De-listings and delays

At the Nabygelegen wine cellar in Wellington, owner James Mckenzie said international buyers had grown nervous about "putting all their eggs in one basket".

"They are now looking at importing other countries' wines in case there is a problem again," Mckenzie told AFP. "Those are long-term decisions which may affect us over the next years."

The risk of being delisted has been exacerbated by delays at ports due to coronavirus outbreaks among staff.

The Western Cape is the hotspot of South Africa's epidemic, with more than half of the 92 681 cases.

Cape Town harbour staffers have not been spared.

"What we have been seeing in the last few weeks is major hold-ups at harbour terminals," said Wines of South Africa spokesperson Maryna Calow, a non-profit that promotes wine exports. "They are currently running on a 50 percent capacity".

Only 55 percent of KWV wine exported this month had arrived on time, down from the usual 90 percent, according to Lloyd.

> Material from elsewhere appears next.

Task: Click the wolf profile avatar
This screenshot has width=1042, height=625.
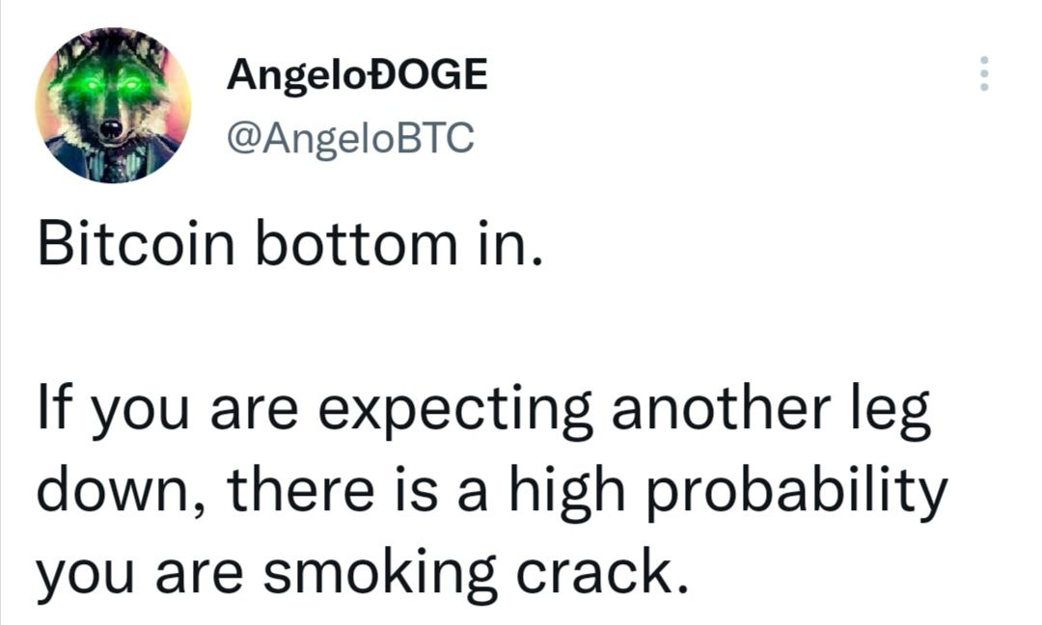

Delays could be as long as three weeks, he added.

The ongoing closure of South Africa's borders and lockdowns across the world have also made it difficult for wine producers to import packaging material.

"I'm talking about cork from Portugal, glass from Europe," Calow explained. "There is a major delay and backlog there."

Meanwhile, cellars bursting with unsold wine barrels could cause a drop in bulk price due to oversupply by year-end.

The combined effect could be devastating for South Africa's famed wine industry, which employs around 300 000 people.

Glimmer of hope

"We are estimating around 18 000 jobs to be lost due to... bans on the sale of alcohol," Calow said, adding that at least 80 wine cellars in the area risked shutting their doors in the long term.

A bleak scenario that could be compounded by the accelerating spread of coronavirus, as South Africa hurtles towards an expected peak of infections in July.

Every confirmed case forces a winery to shut down operations for at least a day to sanitise premises and isolate contacts.

Lloyd estimated the company had lost between 10 and 15 percent of production time over the three weeks.

Suppliers of boxes and labels are also affected.

"So you might be waiting for certain raw materials to arrive today for packaging tomorrow and you get a call from the supplier saying they are impacted by Covid."

One glimmer of hope has been a spike in online wine sales, which skyrocketed after the alcohol sales ban was lifted.

But courier companies have struggled to keep up.

"People have not had access to liquor for two months, so you are dealing with a substantial build up of orders," said Lloyd.